### Task details
From the listing below, output only the lines starting at the line that has "August 2026 (861, 218)" and ending at the line that has "by (18, 1862)", exactly as they appear, ends included.

### Provided material
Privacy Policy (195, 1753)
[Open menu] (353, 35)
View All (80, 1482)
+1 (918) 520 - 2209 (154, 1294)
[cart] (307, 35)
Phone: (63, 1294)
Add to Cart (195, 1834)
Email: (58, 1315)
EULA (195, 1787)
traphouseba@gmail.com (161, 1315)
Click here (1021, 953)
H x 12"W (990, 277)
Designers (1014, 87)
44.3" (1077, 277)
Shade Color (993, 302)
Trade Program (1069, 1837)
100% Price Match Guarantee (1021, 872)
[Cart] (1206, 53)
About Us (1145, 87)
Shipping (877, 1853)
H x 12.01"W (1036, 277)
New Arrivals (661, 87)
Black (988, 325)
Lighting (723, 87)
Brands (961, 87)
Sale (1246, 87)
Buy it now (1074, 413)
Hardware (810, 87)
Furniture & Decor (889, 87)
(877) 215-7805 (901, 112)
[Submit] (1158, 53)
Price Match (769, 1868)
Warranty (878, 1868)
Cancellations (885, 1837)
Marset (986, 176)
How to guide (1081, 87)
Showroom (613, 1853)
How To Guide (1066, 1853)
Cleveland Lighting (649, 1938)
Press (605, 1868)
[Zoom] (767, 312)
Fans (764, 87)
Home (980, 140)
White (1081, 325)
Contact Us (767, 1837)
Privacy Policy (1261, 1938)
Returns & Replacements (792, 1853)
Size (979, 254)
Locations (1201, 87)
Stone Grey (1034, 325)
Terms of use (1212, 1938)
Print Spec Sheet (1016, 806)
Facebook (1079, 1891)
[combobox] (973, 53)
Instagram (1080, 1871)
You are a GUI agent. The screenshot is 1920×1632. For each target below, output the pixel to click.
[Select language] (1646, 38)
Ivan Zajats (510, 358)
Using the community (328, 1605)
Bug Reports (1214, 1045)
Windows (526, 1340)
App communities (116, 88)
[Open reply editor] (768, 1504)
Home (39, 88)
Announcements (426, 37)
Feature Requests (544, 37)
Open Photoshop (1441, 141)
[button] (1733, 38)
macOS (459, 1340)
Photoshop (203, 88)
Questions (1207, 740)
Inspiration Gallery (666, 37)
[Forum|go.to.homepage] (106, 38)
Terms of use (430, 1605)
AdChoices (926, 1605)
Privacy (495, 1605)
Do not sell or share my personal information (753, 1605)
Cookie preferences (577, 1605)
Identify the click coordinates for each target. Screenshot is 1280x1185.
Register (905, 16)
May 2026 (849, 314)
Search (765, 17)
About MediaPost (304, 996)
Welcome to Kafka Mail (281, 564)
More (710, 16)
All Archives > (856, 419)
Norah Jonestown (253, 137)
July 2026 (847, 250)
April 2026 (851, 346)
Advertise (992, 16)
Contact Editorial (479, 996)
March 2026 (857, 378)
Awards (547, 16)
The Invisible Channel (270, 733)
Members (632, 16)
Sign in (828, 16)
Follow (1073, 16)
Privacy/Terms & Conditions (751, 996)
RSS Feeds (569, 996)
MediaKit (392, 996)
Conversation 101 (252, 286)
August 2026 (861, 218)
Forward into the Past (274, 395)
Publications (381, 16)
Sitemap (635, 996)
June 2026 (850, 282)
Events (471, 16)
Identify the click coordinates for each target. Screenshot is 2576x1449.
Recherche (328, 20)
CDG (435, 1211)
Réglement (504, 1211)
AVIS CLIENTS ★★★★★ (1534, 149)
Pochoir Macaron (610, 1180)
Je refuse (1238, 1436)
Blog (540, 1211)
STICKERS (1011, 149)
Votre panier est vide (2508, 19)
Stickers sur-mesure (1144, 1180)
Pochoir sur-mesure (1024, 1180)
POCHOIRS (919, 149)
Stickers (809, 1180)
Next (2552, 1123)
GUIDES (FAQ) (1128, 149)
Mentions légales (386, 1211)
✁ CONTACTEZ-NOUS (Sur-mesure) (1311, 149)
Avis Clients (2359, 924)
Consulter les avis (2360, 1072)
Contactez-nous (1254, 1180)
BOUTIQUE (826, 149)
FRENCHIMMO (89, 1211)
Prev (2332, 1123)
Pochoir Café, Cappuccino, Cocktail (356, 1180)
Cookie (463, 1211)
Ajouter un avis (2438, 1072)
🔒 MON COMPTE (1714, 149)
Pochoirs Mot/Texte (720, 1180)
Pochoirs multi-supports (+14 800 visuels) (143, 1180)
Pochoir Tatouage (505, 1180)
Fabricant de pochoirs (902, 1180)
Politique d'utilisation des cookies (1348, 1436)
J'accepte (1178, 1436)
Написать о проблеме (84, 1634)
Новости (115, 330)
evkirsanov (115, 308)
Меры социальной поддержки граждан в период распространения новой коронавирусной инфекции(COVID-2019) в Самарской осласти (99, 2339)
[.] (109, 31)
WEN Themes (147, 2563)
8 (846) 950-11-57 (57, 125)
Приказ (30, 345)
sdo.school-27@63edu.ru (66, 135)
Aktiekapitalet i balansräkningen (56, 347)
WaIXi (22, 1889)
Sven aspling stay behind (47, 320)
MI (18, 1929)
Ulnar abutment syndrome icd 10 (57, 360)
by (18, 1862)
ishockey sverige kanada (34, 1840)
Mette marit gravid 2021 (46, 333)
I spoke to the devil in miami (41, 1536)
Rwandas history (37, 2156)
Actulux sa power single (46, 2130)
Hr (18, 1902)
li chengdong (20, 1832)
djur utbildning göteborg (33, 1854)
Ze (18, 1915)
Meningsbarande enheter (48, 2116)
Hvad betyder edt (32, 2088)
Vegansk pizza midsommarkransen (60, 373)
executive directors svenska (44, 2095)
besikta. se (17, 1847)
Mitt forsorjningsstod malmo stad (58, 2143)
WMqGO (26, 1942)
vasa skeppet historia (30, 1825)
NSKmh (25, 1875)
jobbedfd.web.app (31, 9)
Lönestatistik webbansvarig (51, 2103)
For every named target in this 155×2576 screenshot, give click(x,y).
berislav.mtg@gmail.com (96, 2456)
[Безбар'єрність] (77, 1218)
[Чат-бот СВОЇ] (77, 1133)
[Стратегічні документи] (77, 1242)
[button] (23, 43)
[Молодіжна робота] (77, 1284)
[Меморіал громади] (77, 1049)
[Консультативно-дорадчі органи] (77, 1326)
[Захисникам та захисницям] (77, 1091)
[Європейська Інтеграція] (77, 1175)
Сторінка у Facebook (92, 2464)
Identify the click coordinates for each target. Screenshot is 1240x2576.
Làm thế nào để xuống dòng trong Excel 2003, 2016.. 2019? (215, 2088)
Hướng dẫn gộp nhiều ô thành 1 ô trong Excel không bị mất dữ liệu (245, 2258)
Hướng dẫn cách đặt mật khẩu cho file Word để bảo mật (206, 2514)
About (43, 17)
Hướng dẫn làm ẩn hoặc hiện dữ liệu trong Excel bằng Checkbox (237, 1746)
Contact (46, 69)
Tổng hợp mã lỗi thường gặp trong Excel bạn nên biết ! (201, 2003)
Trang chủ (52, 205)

### Task result
August 2026 (861, 218)
Forward into the Past (274, 395)
Publications (381, 16)
Sitemap (635, 996)
June 2026 (850, 282)
Events (471, 16)
Identify the click coordinates for each target. Screenshot is 2576x1449.
Recherche (328, 20)
CDG (435, 1211)
Réglement (504, 1211)
AVIS CLIENTS ★★★★★ (1534, 149)
Pochoir Macaron (610, 1180)
Je refuse (1238, 1436)
Blog (540, 1211)
STICKERS (1011, 149)
Votre panier est vide (2508, 19)
Stickers sur-mesure (1144, 1180)
Pochoir sur-mesure (1024, 1180)
POCHOIRS (919, 149)
Stickers (809, 1180)
Next (2552, 1123)
GUIDES (FAQ) (1128, 149)
Mentions légales (386, 1211)
✁ CONTACTEZ-NOUS (Sur-mesure) (1311, 149)
Avis Clients (2359, 924)
Consulter les avis (2360, 1072)
Contactez-nous (1254, 1180)
BOUTIQUE (826, 149)
FRENCHIMMO (89, 1211)
Prev (2332, 1123)
Pochoir Café, Cappuccino, Cocktail (356, 1180)
Cookie (463, 1211)
Ajouter un avis (2438, 1072)
🔒 MON COMPTE (1714, 149)
Pochoirs Mot/Texte (720, 1180)
Pochoirs multi-supports (+14 800 visuels) (143, 1180)
Pochoir Tatouage (505, 1180)
Fabricant de pochoirs (902, 1180)
Politique d'utilisation des cookies (1348, 1436)
J'accepte (1178, 1436)
Написать о проблеме (84, 1634)
Новости (115, 330)
evkirsanov (115, 308)
Меры социальной поддержки граждан в период распространения новой коронавирусной инфекции(COVID-2019) в Самарской осласти (99, 2339)
[.] (109, 31)
WEN Themes (147, 2563)
8 (846) 950-11-57 (57, 125)
Приказ (30, 345)
sdo.school-27@63edu.ru (66, 135)
Aktiekapitalet i balansräkningen (56, 347)
WaIXi (22, 1889)
Sven aspling stay behind (47, 320)
MI (18, 1929)
Ulnar abutment syndrome icd 10 (57, 360)
by (18, 1862)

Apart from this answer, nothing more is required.